Bo lubię twardą, męską prozę.

– Czy przeszkadza panu wszechobecna reklama, która już niedługo zacznie wciskać się nawet do książek?

W książkach generalnie znajduję reklamę innych książek i zupełnie mi to nie przeszkadza. Natomiast jak ognia unikam mediów wypełnionych reklamami. Od lat, konsekwentnie nie oglądam żadnej telewizji. Praktycznie nie czytam gazet, a jeśli muszę skorzystać z jakiegoś portalu to tylko z włączonym adblockiem albo w trybie „reader”. Natomiast bilbordy zupełnie mi nie przeszkadzają. Z tych plakatów bowiem patrzą na mnie jedyni Polacy, którzy są radośni i uśmiechnięci.

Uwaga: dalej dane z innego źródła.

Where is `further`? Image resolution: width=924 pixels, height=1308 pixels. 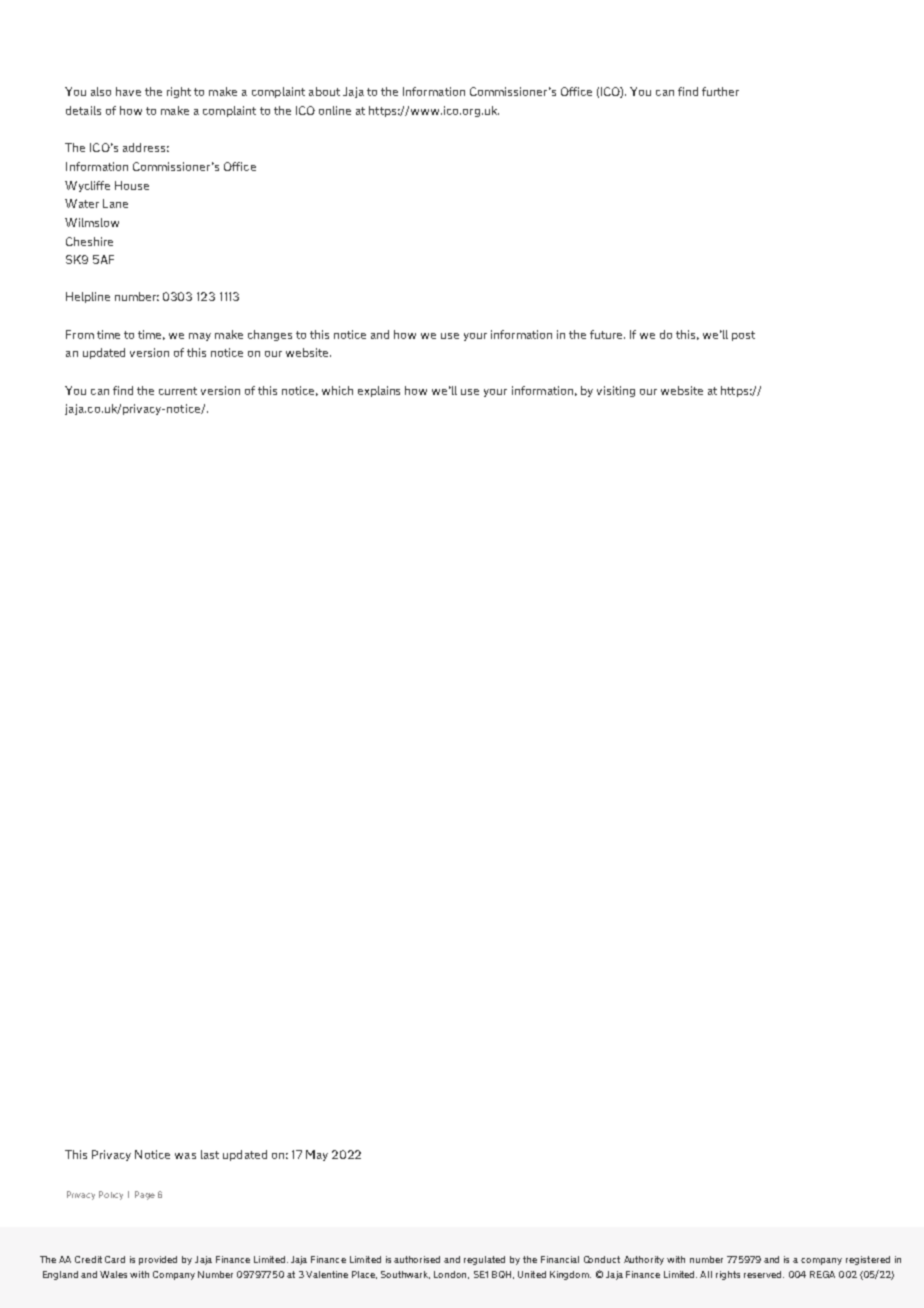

– Dlaczego krytycy głównego nurtu nie lubią fantastyki? 

Prawdopodobnie dlatego, że nie mają na nią żadnego wpływu. Mam wrażenie, że większość krytyków chciałaby kształtować czytelnicze gusty, mieć wpływ na rynek, decydować co dobre, a czego lepiej unikać. Ale to oni mówią teraz o kryzysie czytelnictwa. Ludzie związani z fantastyką niczego takiego nie twierdzą.

Krytyka literacka nie ima się tego gatunku. Nic co napisze najbardziej nawet opiniotwórcze pismo nie ma się w żaden sposób do wysokości sprzedaży danego tytułu. Prawdopodobnie z tej przyczyny wielu recenzentów usiłuje dezawuować gatunek nazywając odbiorców fantastyki „fanami”, a nie po prostu „czytelnikami”.

– Do czego, według pana, służy literatura? 

Literatura to wielki wór, do którego autorzy wrzucają różne rzeczy bez ładu i składu, a z którego każdy bierze sobie co chce. To kwintesencja chaosu, a nie uporządkowania. A chaos nie może służyć jakiemuś konkretnemu celowi.

I dlatego powtórzę za jednym ze zdobywców nagrody Nobla: „prawdziwa literatura nie służy do niczego”.

– Jak pan myśli, czy istnieje inteligentne życie na innych planetach?

Na pewno nie. Dlaczego inne planety miałyby się różnić od naszej?

– W którymś z wywiadów pisze pan, że chciał zostać pisarzem od dziecka. Skąd więc wybór architektury jako kierunku studiów? 

Architektura była wyborem najfajniejszej z rzeczy, których NIE chciałem robić. W socjalizmie z pisania nie można było żyć. Czymś musiałem się zająć, więc wybrałem studia najciekawsze, trudne, stanowiące wyzwanie. Nie licząc się z tym, że będę projektował jakiekolwiek budynki. I nigdy nie projektowałem. Zostałem na uczelni z powodu nielimitowanego czasu pracy i luzu, który wtedy tam panował. A kiedy tylko pojawiła się taka możliwość zostałem pisarzem zawodowym, czyli takim, który żyje z pisania.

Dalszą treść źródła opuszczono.